--- Task to carry out ---
From the records below, transcribe exactly the lines that begin at the line with "437x486 pixels. At" and end at the line with "Task: Open text alignment in the upper editor", both included.

[Stored data entries]
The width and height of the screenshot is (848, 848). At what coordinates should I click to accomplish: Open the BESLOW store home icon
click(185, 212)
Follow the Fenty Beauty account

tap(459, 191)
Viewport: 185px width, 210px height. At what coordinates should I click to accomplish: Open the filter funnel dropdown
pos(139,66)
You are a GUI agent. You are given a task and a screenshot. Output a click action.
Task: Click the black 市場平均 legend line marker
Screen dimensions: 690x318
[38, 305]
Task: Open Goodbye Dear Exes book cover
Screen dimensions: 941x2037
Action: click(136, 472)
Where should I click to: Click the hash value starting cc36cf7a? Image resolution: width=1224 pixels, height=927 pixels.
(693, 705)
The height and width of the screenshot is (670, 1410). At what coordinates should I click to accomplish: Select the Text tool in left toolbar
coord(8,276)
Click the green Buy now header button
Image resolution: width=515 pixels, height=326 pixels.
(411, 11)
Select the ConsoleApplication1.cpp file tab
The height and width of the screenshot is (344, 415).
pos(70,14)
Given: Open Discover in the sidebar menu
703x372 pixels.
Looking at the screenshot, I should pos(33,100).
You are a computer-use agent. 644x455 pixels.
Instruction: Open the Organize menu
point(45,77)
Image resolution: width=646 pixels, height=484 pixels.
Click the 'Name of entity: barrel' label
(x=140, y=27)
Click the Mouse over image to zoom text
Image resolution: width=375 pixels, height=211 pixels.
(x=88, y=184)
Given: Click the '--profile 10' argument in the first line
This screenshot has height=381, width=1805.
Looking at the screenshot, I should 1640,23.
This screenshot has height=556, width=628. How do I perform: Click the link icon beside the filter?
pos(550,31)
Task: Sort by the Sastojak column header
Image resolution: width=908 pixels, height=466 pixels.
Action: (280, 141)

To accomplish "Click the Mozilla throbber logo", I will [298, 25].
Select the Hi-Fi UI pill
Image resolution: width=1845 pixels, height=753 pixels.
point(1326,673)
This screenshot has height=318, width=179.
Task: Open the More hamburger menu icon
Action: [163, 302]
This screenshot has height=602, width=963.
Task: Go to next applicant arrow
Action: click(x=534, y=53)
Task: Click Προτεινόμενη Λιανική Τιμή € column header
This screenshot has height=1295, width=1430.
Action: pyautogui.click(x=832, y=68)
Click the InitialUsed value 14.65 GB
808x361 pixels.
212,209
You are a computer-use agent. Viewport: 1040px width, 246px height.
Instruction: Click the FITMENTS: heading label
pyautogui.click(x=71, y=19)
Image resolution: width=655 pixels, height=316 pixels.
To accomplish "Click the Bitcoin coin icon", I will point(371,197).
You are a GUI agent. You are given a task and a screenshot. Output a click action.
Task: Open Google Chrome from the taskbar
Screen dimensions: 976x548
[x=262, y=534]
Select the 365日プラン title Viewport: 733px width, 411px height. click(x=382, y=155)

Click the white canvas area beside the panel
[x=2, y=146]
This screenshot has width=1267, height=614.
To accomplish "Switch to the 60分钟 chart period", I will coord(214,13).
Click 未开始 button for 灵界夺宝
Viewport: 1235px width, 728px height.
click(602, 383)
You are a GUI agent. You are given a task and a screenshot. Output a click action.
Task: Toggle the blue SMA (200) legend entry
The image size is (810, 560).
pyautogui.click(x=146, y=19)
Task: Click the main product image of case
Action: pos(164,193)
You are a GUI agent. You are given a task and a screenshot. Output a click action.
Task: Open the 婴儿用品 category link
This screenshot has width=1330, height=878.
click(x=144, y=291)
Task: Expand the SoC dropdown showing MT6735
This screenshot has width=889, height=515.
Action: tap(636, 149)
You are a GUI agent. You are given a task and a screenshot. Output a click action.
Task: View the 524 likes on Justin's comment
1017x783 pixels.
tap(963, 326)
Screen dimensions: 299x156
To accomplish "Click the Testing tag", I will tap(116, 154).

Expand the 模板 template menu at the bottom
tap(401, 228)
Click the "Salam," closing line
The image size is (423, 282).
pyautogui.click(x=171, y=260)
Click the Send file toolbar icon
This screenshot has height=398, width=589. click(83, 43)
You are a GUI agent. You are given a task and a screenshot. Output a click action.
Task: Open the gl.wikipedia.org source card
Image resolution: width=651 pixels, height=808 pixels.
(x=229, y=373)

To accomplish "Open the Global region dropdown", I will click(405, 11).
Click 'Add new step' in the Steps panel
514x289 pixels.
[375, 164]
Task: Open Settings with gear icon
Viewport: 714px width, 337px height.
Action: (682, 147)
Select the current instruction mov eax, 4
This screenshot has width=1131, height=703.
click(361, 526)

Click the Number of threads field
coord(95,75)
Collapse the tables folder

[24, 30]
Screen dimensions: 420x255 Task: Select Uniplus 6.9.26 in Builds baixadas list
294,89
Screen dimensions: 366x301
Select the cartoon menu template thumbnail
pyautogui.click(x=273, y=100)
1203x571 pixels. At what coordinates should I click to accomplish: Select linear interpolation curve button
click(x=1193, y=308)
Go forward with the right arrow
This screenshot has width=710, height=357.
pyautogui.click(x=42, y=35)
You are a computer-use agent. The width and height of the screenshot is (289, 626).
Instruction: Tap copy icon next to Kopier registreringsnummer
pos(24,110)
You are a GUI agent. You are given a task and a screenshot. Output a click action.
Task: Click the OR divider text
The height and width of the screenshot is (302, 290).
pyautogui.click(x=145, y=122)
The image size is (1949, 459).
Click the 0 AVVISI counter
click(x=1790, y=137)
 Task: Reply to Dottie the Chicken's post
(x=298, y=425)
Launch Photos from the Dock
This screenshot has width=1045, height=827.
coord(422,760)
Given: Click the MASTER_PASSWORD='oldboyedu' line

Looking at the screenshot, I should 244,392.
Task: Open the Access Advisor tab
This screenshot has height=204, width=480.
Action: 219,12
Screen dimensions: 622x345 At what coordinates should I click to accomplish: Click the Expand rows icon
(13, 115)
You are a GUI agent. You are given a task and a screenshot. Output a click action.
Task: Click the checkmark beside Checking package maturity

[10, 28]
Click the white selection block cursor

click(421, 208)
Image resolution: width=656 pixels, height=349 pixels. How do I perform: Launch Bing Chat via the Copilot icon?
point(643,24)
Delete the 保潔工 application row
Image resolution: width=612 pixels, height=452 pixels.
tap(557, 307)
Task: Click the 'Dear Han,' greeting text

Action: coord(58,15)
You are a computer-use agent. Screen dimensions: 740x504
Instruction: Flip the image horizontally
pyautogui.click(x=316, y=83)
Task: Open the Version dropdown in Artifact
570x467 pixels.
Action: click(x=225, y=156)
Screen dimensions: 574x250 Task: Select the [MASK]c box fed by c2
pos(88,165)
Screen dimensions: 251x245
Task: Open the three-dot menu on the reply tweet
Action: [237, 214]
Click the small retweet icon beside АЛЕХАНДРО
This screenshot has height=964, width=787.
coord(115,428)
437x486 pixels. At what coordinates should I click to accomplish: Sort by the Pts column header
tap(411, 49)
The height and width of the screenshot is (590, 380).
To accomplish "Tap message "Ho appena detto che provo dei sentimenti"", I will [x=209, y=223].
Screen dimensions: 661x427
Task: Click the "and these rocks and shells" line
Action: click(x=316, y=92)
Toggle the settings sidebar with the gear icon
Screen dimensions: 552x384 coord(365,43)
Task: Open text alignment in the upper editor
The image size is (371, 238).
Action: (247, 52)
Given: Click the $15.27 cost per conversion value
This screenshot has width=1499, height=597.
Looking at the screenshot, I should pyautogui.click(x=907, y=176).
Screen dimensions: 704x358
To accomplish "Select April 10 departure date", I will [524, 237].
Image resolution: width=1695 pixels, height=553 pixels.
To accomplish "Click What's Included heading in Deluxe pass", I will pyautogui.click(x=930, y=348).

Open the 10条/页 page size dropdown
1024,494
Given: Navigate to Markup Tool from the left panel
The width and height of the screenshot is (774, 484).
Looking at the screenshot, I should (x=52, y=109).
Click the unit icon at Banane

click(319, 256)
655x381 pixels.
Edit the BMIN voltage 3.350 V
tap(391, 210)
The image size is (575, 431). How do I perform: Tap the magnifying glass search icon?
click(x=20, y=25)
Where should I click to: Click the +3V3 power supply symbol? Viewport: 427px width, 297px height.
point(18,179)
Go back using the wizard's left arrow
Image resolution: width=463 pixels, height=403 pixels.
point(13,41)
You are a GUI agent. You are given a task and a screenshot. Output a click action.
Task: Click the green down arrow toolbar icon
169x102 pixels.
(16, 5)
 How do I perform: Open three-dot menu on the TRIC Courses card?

--- Response box ---
437x486 pixels. At what coordinates should I click to accomplish: Sort by the Pts column header
tap(411, 49)
The height and width of the screenshot is (590, 380).
To accomplish "Tap message "Ho appena detto che provo dei sentimenti"", I will [x=209, y=223].
Screen dimensions: 661x427
Task: Click the "and these rocks and shells" line
Action: click(x=316, y=92)
Toggle the settings sidebar with the gear icon
Screen dimensions: 552x384 coord(365,43)
Task: Open text alignment in the upper editor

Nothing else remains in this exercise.